Required action:
Output only the line that contains "You are a computer-use agent. The" and the lines after it, all verbatim, through the last one below.

Data to process:
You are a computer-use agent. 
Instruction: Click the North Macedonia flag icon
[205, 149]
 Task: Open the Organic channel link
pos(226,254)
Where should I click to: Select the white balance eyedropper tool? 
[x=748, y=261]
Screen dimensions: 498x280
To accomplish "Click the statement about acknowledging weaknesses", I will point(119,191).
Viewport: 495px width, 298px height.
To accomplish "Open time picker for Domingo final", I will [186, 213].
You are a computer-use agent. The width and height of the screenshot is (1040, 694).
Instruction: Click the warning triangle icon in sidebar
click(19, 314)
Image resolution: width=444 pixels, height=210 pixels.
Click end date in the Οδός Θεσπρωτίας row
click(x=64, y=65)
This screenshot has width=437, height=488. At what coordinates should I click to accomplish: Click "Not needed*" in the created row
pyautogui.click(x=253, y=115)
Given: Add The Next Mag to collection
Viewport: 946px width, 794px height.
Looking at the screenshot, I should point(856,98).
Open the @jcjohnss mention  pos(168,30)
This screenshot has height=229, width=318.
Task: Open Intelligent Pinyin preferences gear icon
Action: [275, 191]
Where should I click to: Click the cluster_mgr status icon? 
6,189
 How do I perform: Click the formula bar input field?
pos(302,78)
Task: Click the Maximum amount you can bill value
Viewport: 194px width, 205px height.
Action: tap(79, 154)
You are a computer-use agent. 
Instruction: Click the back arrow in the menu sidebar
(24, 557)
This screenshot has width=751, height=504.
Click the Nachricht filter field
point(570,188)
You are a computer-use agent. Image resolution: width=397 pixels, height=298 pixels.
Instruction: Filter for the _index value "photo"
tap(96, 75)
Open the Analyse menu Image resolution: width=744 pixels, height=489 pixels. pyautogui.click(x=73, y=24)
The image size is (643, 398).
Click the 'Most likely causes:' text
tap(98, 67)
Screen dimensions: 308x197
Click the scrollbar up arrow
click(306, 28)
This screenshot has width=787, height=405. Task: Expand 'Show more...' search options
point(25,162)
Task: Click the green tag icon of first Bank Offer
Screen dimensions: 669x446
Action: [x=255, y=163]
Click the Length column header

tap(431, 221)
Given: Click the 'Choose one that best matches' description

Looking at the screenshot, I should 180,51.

Solved problem:
You are a computer-use agent. The width and height of the screenshot is (1040, 694).
Instruction: Click the warning triangle icon in sidebar
click(19, 314)
Image resolution: width=444 pixels, height=210 pixels.
Click end date in the Οδός Θεσπρωτίας row
click(x=64, y=65)
This screenshot has width=437, height=488. At what coordinates should I click to accomplish: Click "Not needed*" in the created row
pyautogui.click(x=253, y=115)
Given: Add The Next Mag to collection
Viewport: 946px width, 794px height.
Looking at the screenshot, I should point(856,98).
Open the @jcjohnss mention  pos(168,30)
This screenshot has height=229, width=318.
Task: Open Intelligent Pinyin preferences gear icon
Action: [275, 191]
Where should I click to: Click the cluster_mgr status icon? 
6,189
 How do I perform: Click the formula bar input field?
pos(302,78)
Task: Click the Maximum amount you can bill value
Viewport: 194px width, 205px height.
Action: tap(79, 154)
You are a computer-use agent. 
Instruction: Click the back arrow in the menu sidebar
(24, 557)
This screenshot has width=751, height=504.
Click the Nachricht filter field
point(570,188)
You are a computer-use agent. Image resolution: width=397 pixels, height=298 pixels.
Instruction: Filter for the _index value "photo"
tap(96, 75)
Open the Analyse menu Image resolution: width=744 pixels, height=489 pixels. pyautogui.click(x=73, y=24)
The image size is (643, 398).
Click the 'Most likely causes:' text
tap(98, 67)
Screen dimensions: 308x197
Click the scrollbar up arrow
click(306, 28)
This screenshot has width=787, height=405. Task: Expand 'Show more...' search options
point(25,162)
Task: Click the green tag icon of first Bank Offer
Screen dimensions: 669x446
Action: [x=255, y=163]
Click the Length column header

tap(431, 221)
Given: Click the 'Choose one that best matches' description

Looking at the screenshot, I should 180,51.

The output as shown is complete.